• Task to complete
Copy out the listing below, every line of it, without changing a thing.

## start

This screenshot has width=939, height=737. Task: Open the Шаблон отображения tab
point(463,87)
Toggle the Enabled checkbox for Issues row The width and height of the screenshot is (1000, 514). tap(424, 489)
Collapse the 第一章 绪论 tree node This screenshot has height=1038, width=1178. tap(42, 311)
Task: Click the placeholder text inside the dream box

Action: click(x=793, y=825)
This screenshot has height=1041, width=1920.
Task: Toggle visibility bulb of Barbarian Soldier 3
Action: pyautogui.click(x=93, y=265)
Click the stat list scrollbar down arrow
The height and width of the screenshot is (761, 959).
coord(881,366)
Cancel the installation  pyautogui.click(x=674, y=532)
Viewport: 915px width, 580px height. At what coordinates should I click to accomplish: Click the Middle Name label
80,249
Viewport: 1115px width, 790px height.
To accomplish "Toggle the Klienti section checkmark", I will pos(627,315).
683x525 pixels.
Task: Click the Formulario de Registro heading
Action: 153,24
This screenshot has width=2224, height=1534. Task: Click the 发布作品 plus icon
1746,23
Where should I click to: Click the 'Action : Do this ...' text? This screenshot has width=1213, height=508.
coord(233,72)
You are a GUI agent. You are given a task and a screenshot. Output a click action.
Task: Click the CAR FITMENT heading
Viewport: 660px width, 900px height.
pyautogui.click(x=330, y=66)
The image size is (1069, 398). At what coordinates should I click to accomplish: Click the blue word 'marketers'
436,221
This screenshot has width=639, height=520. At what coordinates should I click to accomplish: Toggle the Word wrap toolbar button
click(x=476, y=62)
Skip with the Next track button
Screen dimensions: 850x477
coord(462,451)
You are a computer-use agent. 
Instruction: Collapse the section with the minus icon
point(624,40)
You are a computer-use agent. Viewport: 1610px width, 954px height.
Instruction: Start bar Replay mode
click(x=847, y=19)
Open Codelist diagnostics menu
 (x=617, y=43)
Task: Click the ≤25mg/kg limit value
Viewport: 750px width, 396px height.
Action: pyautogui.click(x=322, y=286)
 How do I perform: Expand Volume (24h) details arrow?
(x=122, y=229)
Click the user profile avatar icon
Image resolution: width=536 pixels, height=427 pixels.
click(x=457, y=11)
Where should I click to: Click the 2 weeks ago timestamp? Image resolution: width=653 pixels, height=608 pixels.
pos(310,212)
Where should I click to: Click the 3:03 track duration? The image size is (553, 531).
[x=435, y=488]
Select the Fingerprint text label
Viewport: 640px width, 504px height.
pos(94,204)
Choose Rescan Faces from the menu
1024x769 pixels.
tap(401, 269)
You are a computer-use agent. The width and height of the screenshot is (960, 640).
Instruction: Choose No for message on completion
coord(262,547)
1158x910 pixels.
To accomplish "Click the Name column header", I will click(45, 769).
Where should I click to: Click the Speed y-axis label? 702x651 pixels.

## end

• Answer to the task
This screenshot has width=939, height=737. Task: Open the Шаблон отображения tab
point(463,87)
Toggle the Enabled checkbox for Issues row The width and height of the screenshot is (1000, 514). tap(424, 489)
Collapse the 第一章 绪论 tree node This screenshot has height=1038, width=1178. tap(42, 311)
Task: Click the placeholder text inside the dream box

Action: click(x=793, y=825)
This screenshot has height=1041, width=1920.
Task: Toggle visibility bulb of Barbarian Soldier 3
Action: pyautogui.click(x=93, y=265)
Click the stat list scrollbar down arrow
The height and width of the screenshot is (761, 959).
coord(881,366)
Cancel the installation  pyautogui.click(x=674, y=532)
Viewport: 915px width, 580px height. At what coordinates should I click to accomplish: Click the Middle Name label
80,249
Viewport: 1115px width, 790px height.
To accomplish "Toggle the Klienti section checkmark", I will pos(627,315).
683x525 pixels.
Task: Click the Formulario de Registro heading
Action: 153,24
This screenshot has width=2224, height=1534. Task: Click the 发布作品 plus icon
1746,23
Where should I click to: Click the 'Action : Do this ...' text? This screenshot has width=1213, height=508.
coord(233,72)
You are a GUI agent. You are given a task and a screenshot. Output a click action.
Task: Click the CAR FITMENT heading
Viewport: 660px width, 900px height.
pyautogui.click(x=330, y=66)
The image size is (1069, 398). At what coordinates should I click to accomplish: Click the blue word 'marketers'
436,221
This screenshot has width=639, height=520. At what coordinates should I click to accomplish: Toggle the Word wrap toolbar button
click(x=476, y=62)
Skip with the Next track button
Screen dimensions: 850x477
coord(462,451)
You are a computer-use agent. 
Instruction: Collapse the section with the minus icon
point(624,40)
You are a computer-use agent. Viewport: 1610px width, 954px height.
Instruction: Start bar Replay mode
click(x=847, y=19)
Open Codelist diagnostics menu
 (x=617, y=43)
Task: Click the ≤25mg/kg limit value
Viewport: 750px width, 396px height.
Action: pyautogui.click(x=322, y=286)
 How do I perform: Expand Volume (24h) details arrow?
(x=122, y=229)
Click the user profile avatar icon
Image resolution: width=536 pixels, height=427 pixels.
click(x=457, y=11)
Where should I click to: Click the 2 weeks ago timestamp? Image resolution: width=653 pixels, height=608 pixels.
pos(310,212)
Where should I click to: Click the 3:03 track duration? The image size is (553, 531).
[x=435, y=488]
Select the Fingerprint text label
Viewport: 640px width, 504px height.
pos(94,204)
Choose Rescan Faces from the menu
1024x769 pixels.
tap(401, 269)
You are a computer-use agent. The width and height of the screenshot is (960, 640).
Instruction: Choose No for message on completion
coord(262,547)
1158x910 pixels.
To accomplish "Click the Name column header", I will click(45, 769).
Where should I click to: Click the Speed y-axis label? 702x651 pixels.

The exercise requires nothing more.